▶ Exercise details
Change "Chrome" to "Edge" in everything from the line containing "Given: Click the Take Your Time title logo" down to the end of the rows. Give those lines again with nothing else altered, and leave out the pictures.

Entries on where items appear
╔══
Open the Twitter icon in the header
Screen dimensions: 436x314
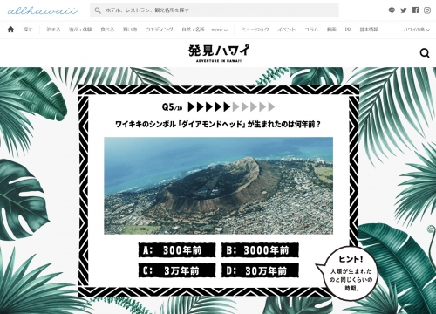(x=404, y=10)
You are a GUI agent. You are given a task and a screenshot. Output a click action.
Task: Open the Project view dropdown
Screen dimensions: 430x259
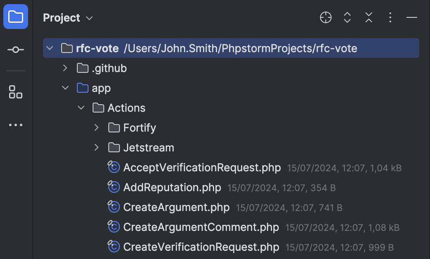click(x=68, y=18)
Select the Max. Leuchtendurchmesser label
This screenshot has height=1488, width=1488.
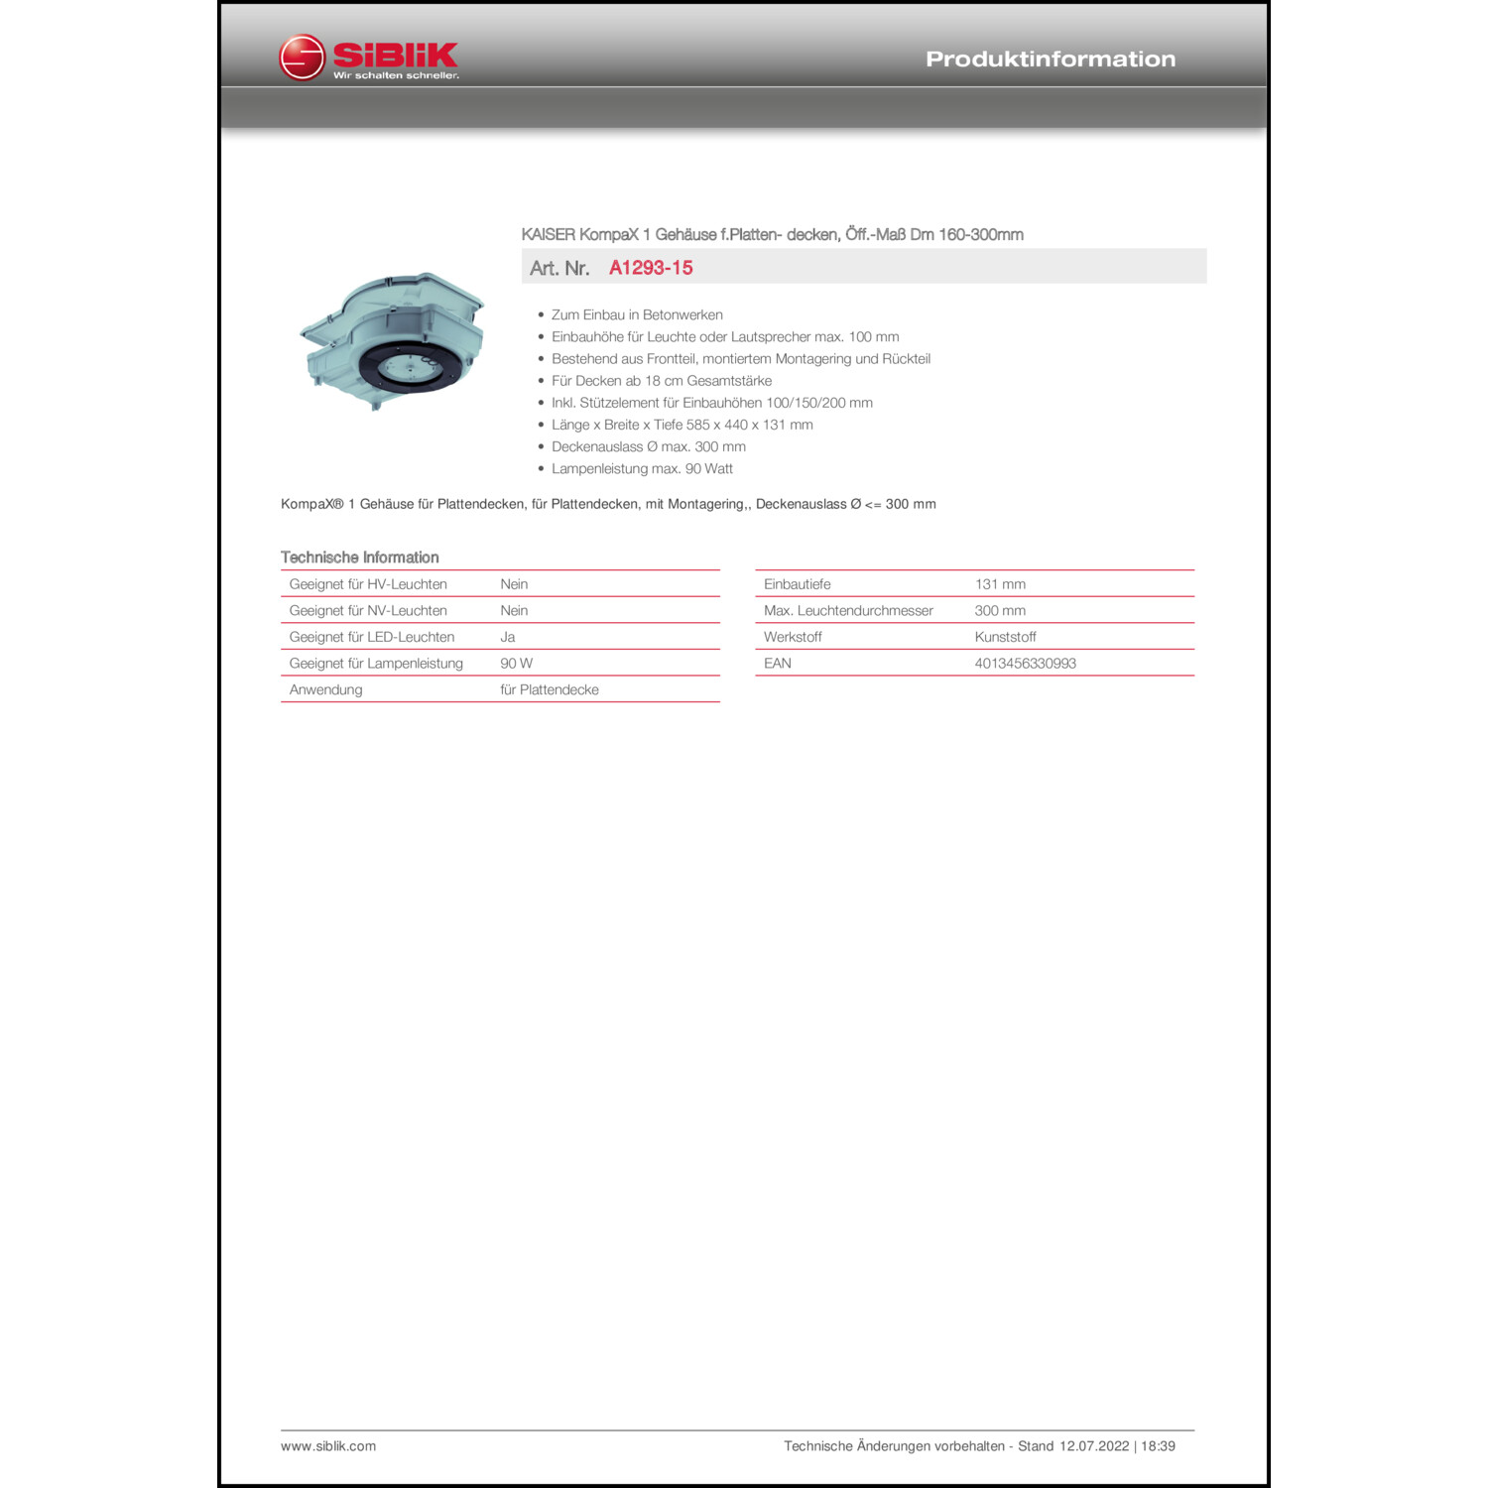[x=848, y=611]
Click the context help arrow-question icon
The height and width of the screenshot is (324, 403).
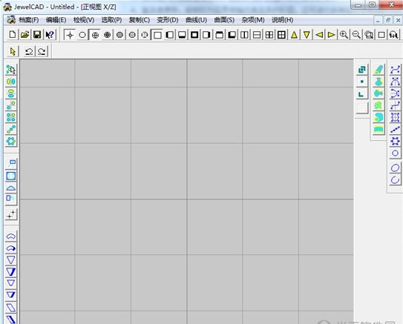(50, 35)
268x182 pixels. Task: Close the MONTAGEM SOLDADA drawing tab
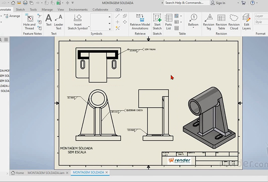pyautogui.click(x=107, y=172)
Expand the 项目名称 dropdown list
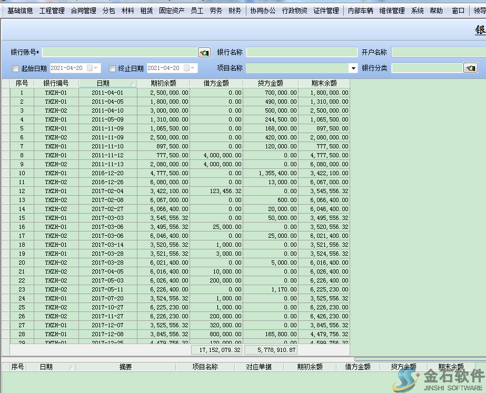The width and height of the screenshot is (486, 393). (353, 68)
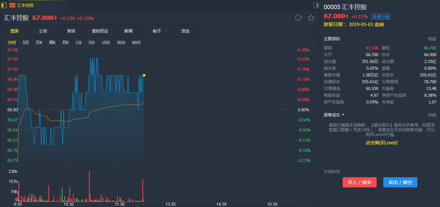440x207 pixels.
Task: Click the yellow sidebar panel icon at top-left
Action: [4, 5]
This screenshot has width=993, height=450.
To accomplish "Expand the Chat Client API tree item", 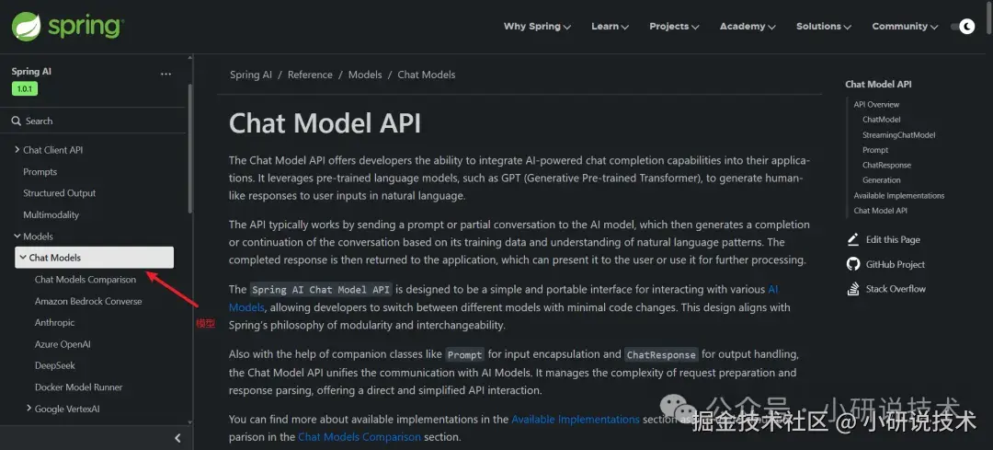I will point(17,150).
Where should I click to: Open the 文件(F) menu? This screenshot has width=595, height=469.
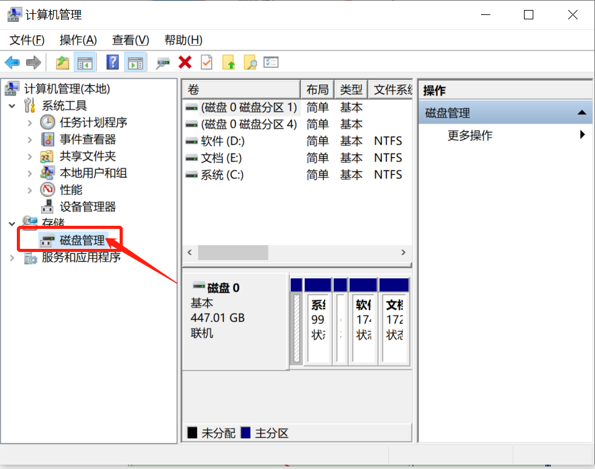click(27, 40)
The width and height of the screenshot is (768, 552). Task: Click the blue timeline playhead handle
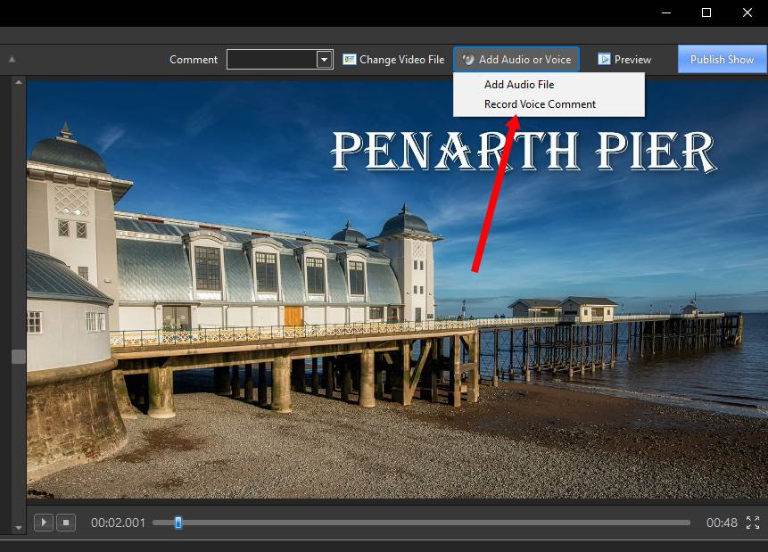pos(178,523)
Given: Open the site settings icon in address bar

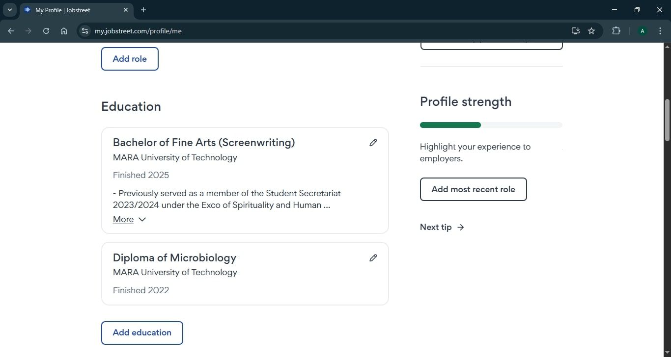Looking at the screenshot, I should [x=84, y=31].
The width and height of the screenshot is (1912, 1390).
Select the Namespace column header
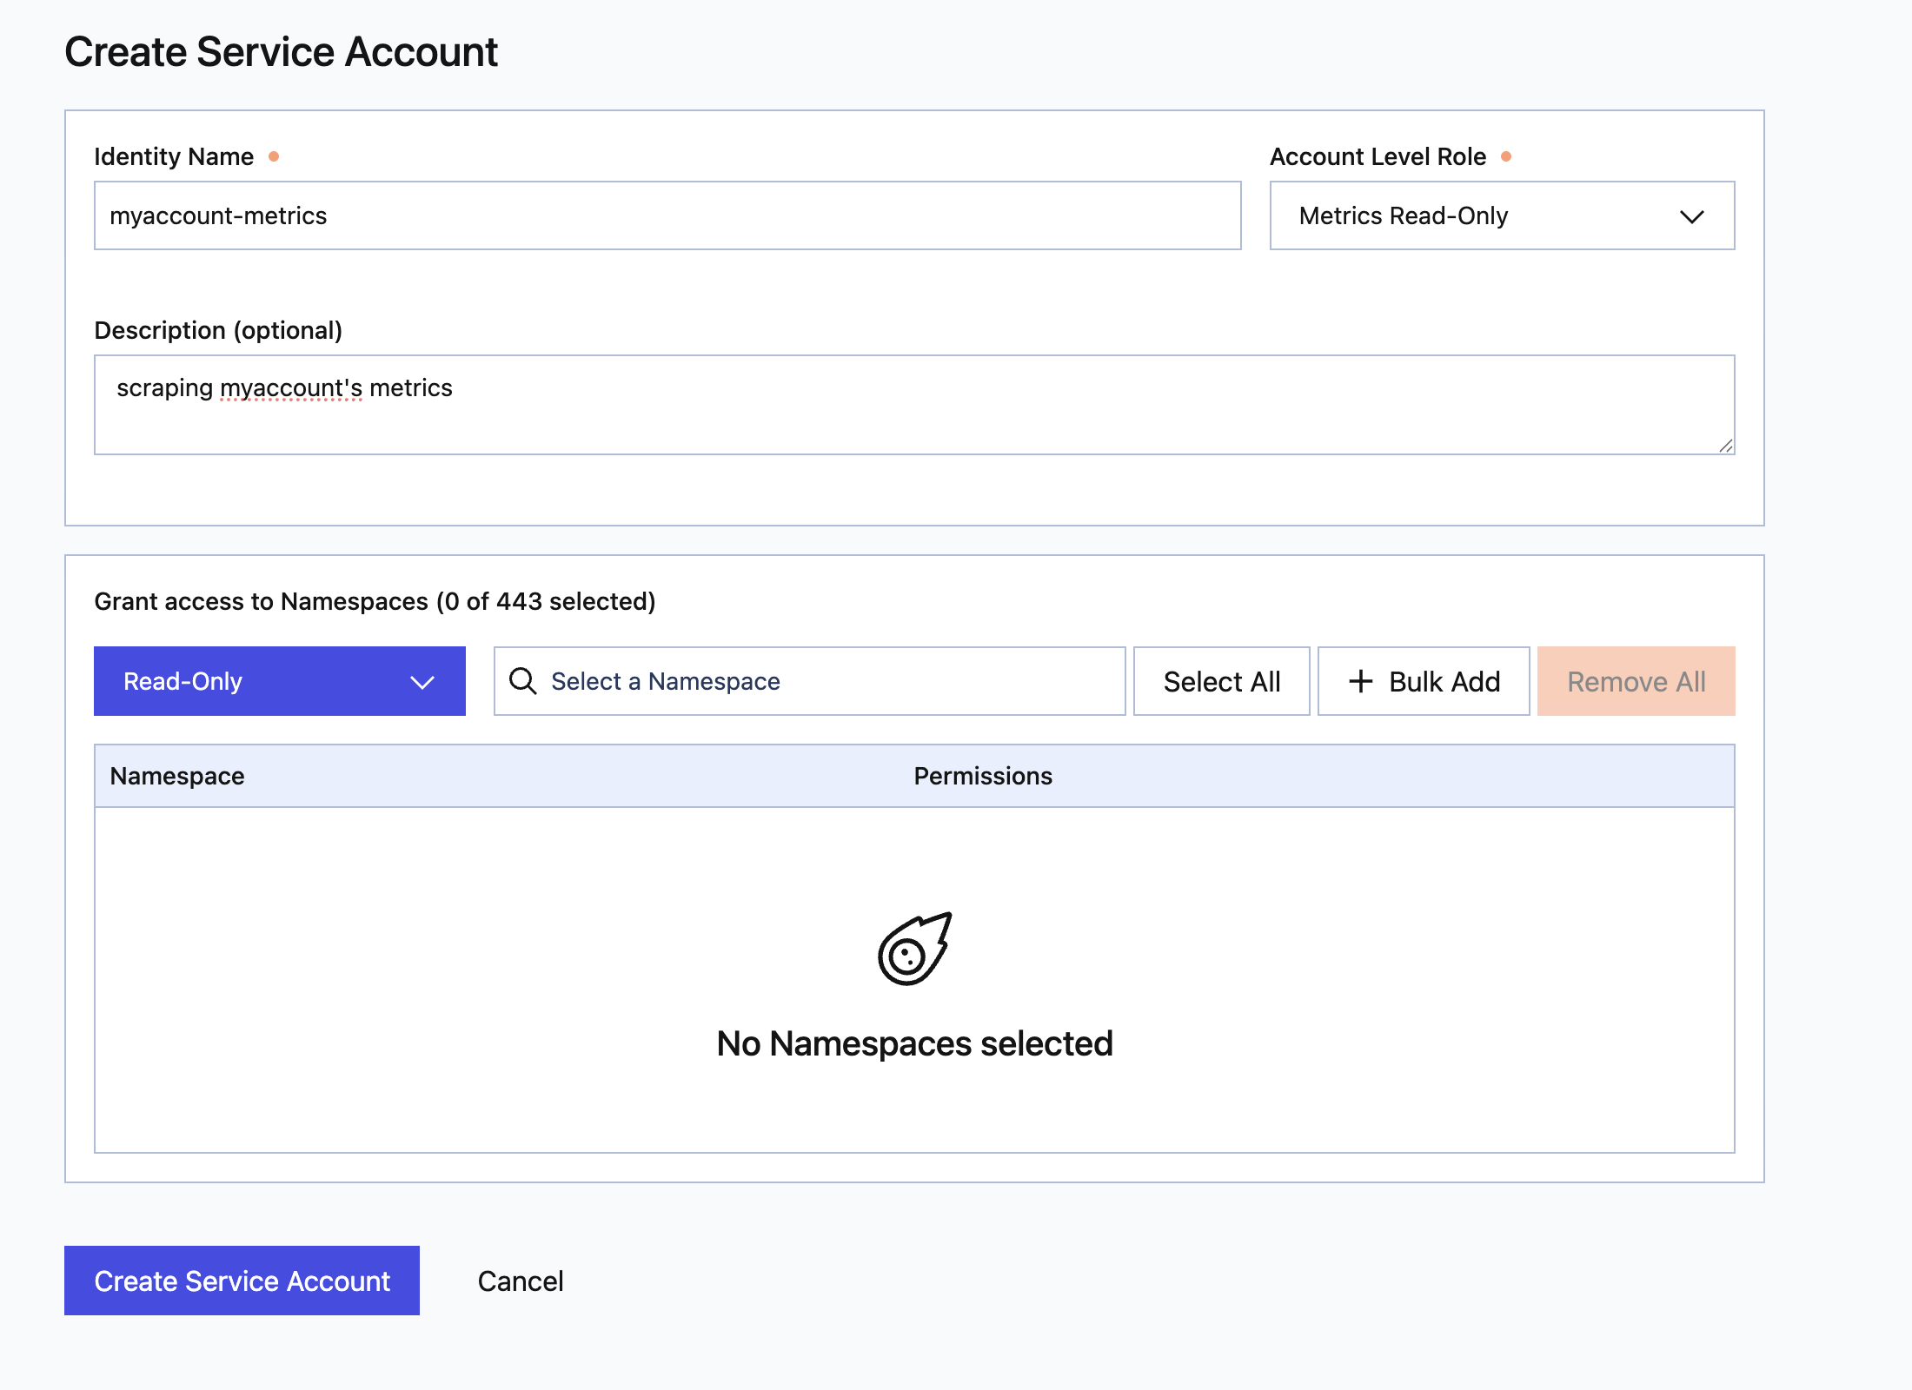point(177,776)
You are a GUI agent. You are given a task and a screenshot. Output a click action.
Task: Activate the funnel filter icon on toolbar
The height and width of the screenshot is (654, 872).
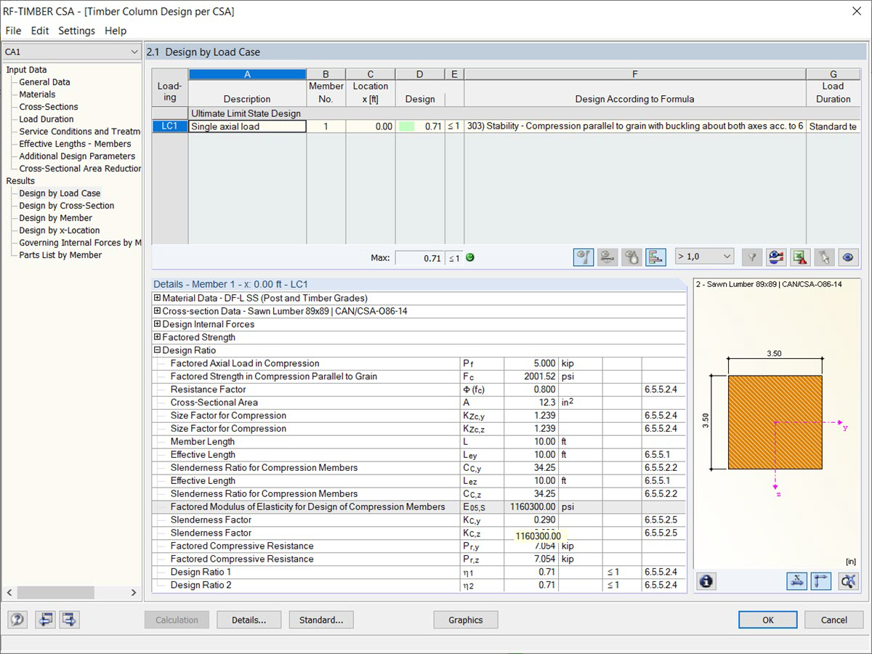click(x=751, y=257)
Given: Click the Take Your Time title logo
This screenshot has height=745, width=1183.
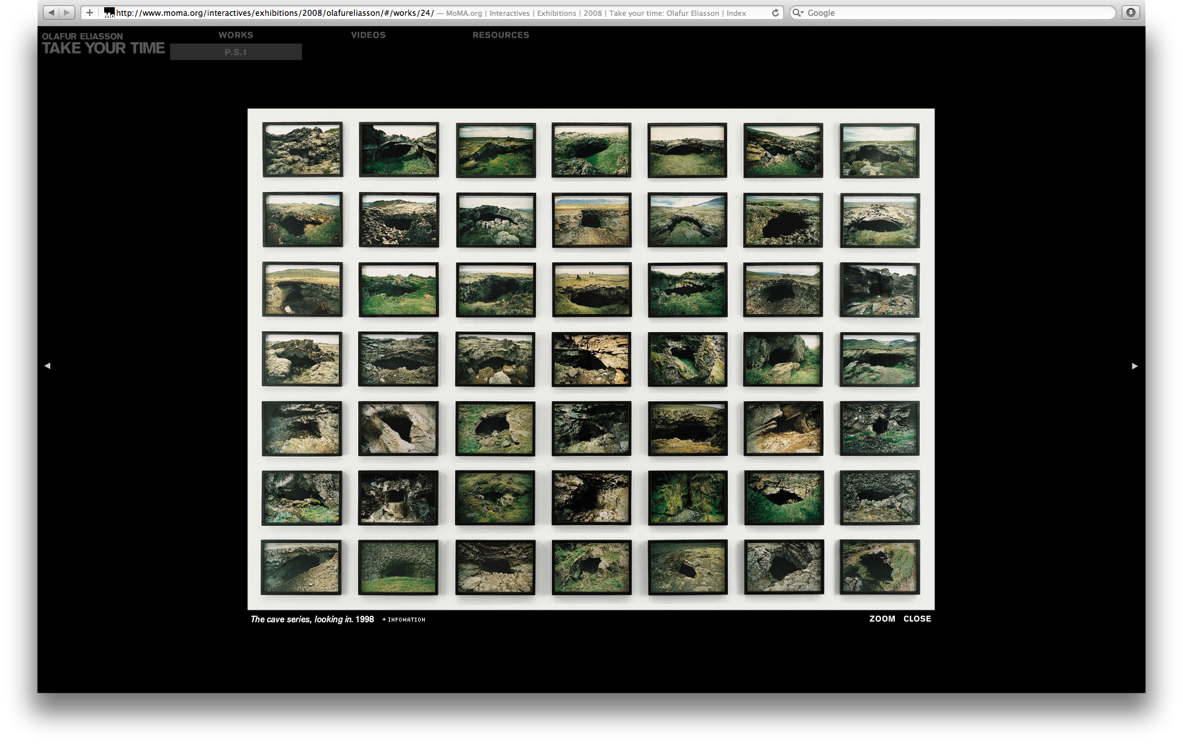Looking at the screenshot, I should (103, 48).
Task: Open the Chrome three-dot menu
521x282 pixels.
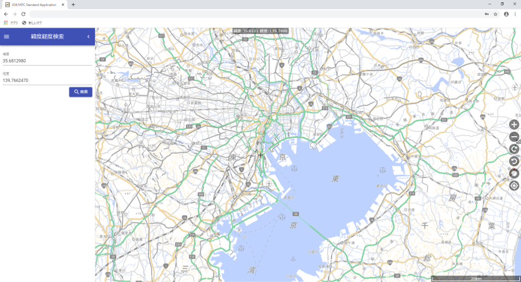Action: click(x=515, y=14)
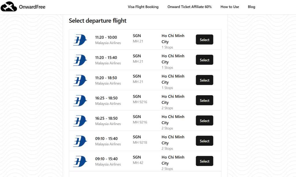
╚══
▶ Worked answer
Given: Click the Take Your Time title logo
This screenshot has height=745, width=1183.
Looking at the screenshot, I should (103, 48).
Task: Open the Edge three-dot menu
521x282 pixels.
Action: click(x=515, y=14)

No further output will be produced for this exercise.